My teams assignment is to see how we in Medair can support this centre. The case load this year exceeds expectations, and the centre is overwhelmed, and they are appreciating the hands of 2 extra doctors on ground. A big part of the time has been spend on doing consultations, in-patient rounds, and help with new admissions. For me as a Doctor it is fantastic to such clinical work again, and also to learn about this disease, that to be honest I had never seen before.
The week has also offered a visit to the 2 satellite health centres. To travel there you go by boat. One of the health facilities could not be reached in speed boat as the water was too low in the river. We had to get out of the boat, hike through the bush, and then climb into a hallowed tree-trunk, used as a canoe (like the once they have in the stone-age museum in Denmark) When reaching the village, we were immediately served a cup of tea, and met the local authorities and village elders. Then we were led to the health centre, consisting of 4 tukuls (clay-huts). Only the health worker is no a salary, but 3 traditional birth attendants, an assistant and a cleaner is volunteering in the centre. Everyday the treat around 20 patients for the most common diseases (diarrhoea, malaria, pneumonia, eye infection) and refer  the rest to Old Fangak (which is an 8 hour walk through the swamp away) We collect  3 woman and their sick children on the way back, offering them a ride to the clinic.
It has also been the week where I have proved that I can light a charcoal-stove and cook on it, manage with out electricity at all for a whole week ( I appreciate my 6 hour battery on my laptop and my solar panel torch the more now)
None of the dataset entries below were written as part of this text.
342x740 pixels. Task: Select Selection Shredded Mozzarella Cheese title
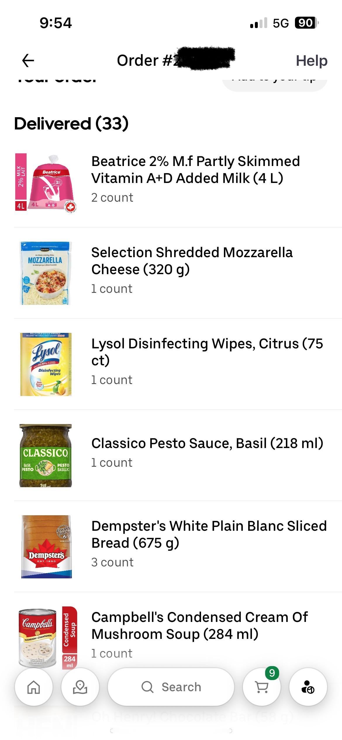(192, 261)
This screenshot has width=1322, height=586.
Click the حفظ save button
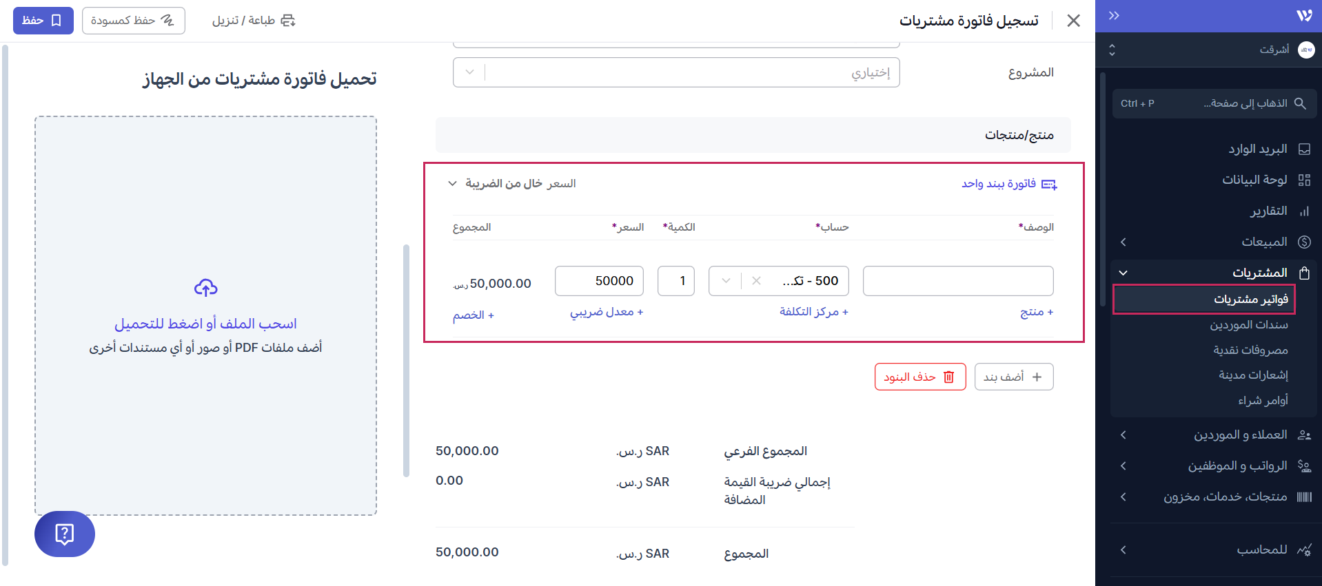tap(43, 21)
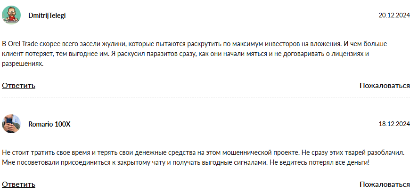Report DmitrijTelegi's comment with Пожаловаться
This screenshot has height=192, width=418.
(x=385, y=86)

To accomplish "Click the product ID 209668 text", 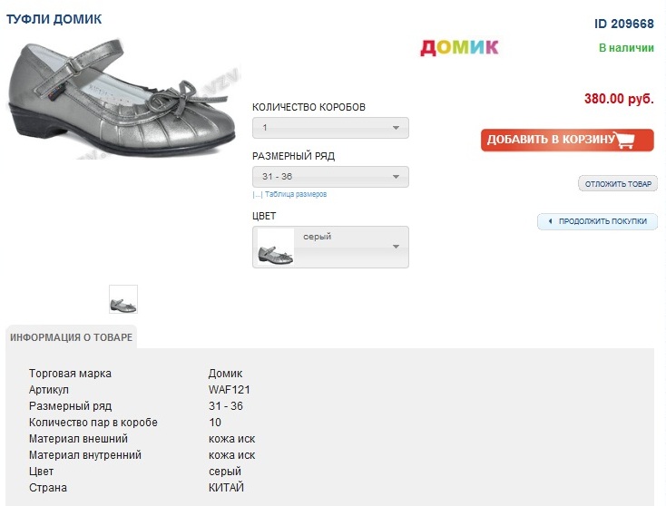I will (x=623, y=24).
This place has an unique nature, and I wonder again and again how it is possible to live here. There is fishing, and breading of cattle, and life continues as it has always been lived here. Once in a while the peace is disturbed by a commercial boat, bringing in supplies for the local market. The boat is at the same time the local bus service bringing people back and forth to the big city a days travel away.